Rush is a Band

A blog devoted to RUSH:
Neil Peart, Geddy Lee & Alex Lifeson

Thu, Oct 1, 2020

Updates and other random Rush stuff

Fri, Aug 7, 2020@11:23AM | comments

The upcoming October, 2020 edition (issue #530) of Guitar World magazine includes a cover feature celebrating the 40th anniversary of Rush's Permanent Waves album written by Philip Wilding. Unfortunately the piece is just recycled material from the Permanent Waves Classic Rock magazine cover feature from earlier this year (both publications are owned by the same parent company - Future Plc). However, the issue also includes a new interview with Dream Theater guitarist and mega Rush fan John Petrucci where he talks about Rush and the Permanent Waves album in particular.

... I got into the storytelling aspect [of Rush's music], which was very driven by Neil Peart's lyrics. It was like being lost in a video game, the way these three musicians created this whimsical world.
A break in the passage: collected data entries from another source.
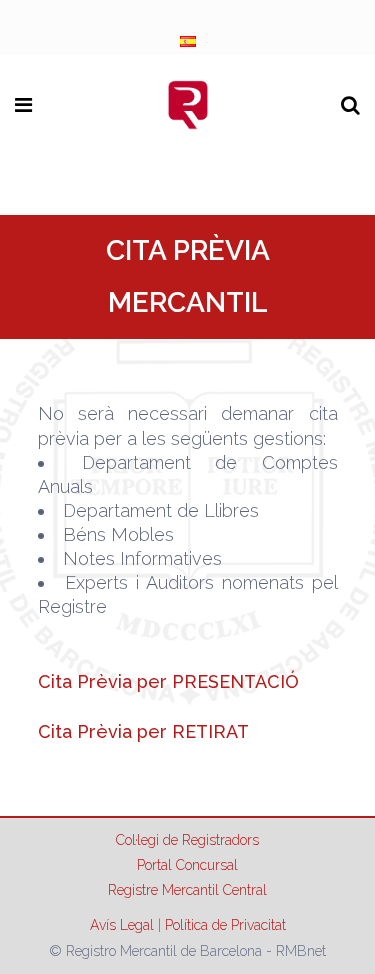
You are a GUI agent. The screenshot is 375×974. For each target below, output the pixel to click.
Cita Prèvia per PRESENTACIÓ (168, 681)
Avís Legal (122, 925)
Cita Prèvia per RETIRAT (143, 731)
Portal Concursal (187, 865)
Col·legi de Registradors (187, 840)
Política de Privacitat (225, 925)
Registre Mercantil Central (187, 890)
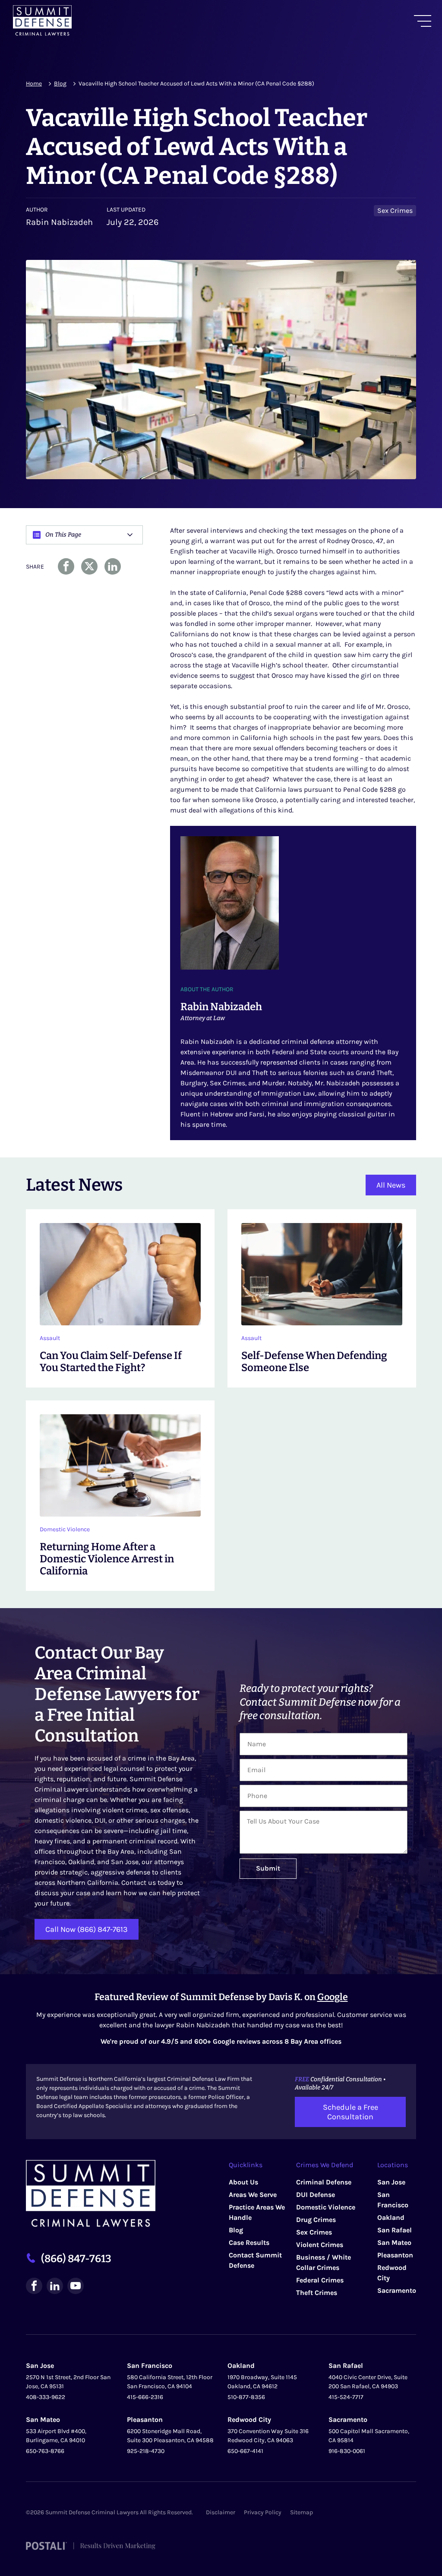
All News (390, 1185)
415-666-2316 (145, 2396)
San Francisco (149, 2365)
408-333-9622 (45, 2396)
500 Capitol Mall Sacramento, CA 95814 (368, 2435)
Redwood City (249, 2419)
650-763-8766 (45, 2450)
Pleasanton (395, 2254)
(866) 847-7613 (76, 2259)
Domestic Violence (325, 2207)
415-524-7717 (345, 2396)
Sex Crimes (314, 2232)
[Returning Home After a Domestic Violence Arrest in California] (120, 1495)
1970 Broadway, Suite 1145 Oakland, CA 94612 (262, 2381)
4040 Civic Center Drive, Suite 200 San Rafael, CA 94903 (367, 2381)
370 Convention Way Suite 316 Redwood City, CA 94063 (268, 2435)
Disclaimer (220, 2512)
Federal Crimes (320, 2280)
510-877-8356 (246, 2396)
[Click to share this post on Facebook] (66, 566)
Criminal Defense (323, 2182)
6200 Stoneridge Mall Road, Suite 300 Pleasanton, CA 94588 (170, 2435)
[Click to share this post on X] (89, 566)
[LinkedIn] (55, 2286)
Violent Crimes (319, 2244)
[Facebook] (34, 2286)
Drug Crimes (316, 2219)
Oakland (390, 2217)
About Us (243, 2182)
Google (332, 1997)
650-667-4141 (245, 2450)
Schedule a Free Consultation (350, 2111)
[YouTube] (75, 2286)
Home (34, 83)
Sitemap (301, 2512)
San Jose (391, 2182)
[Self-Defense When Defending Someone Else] (321, 1298)
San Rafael (394, 2229)
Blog (60, 83)
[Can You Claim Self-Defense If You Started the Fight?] (120, 1298)
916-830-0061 (346, 2450)
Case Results (249, 2242)
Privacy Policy (262, 2512)
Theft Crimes (316, 2292)
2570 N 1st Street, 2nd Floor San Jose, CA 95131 (68, 2381)
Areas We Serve (253, 2194)
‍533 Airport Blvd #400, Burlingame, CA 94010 (56, 2435)
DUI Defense (315, 2194)
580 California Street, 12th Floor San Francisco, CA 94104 (169, 2381)
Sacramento (396, 2290)
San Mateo (394, 2242)
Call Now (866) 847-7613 (86, 1929)
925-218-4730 (145, 2450)
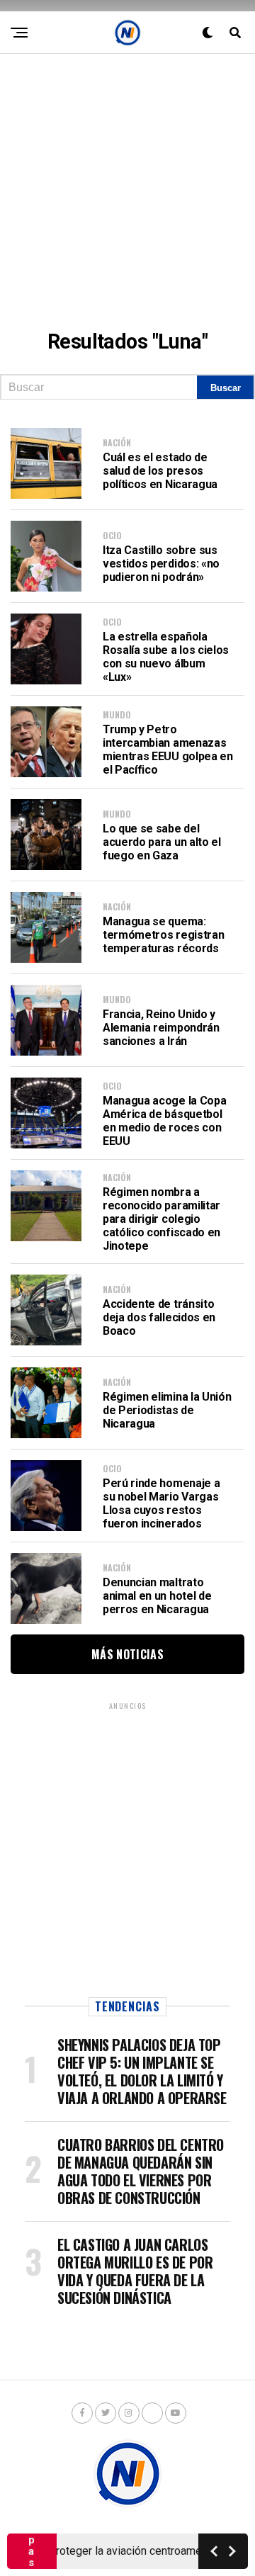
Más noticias (127, 1654)
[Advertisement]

So for me, Permanent Waves was like the Oreo cream of my three favorite Rush albums - Hemispheres, Permanent Waves and Moving Pictures. Those albums were the trifecta. That stuff just tripped me out beyond belief. So Permanent Waves was like the center; it was like this bridge from what they were to what they were becoming, although it had aspects of both. And I ingested all of it. All I wanted to do was be able to play every one of those songs. ... but I didn't feel that [Permanent Waves was too commercial], nor did my friends. We just took it as a whole - "This is the band and how they're evolving." And the stuff was perfectly cool musically; it had substance. When I got into Rush, I didn't know their history. I didn't know "The Spirit of Radio" was more commercial than, say. A Farewell to Kings or Caress of Steel. It was all just Rush music. I just took the music in and it hit me. I think most of my friends felt the same way, Maybe there were older brothers who were like purists, and they'd be like "What are they doing now...?" But not me. ...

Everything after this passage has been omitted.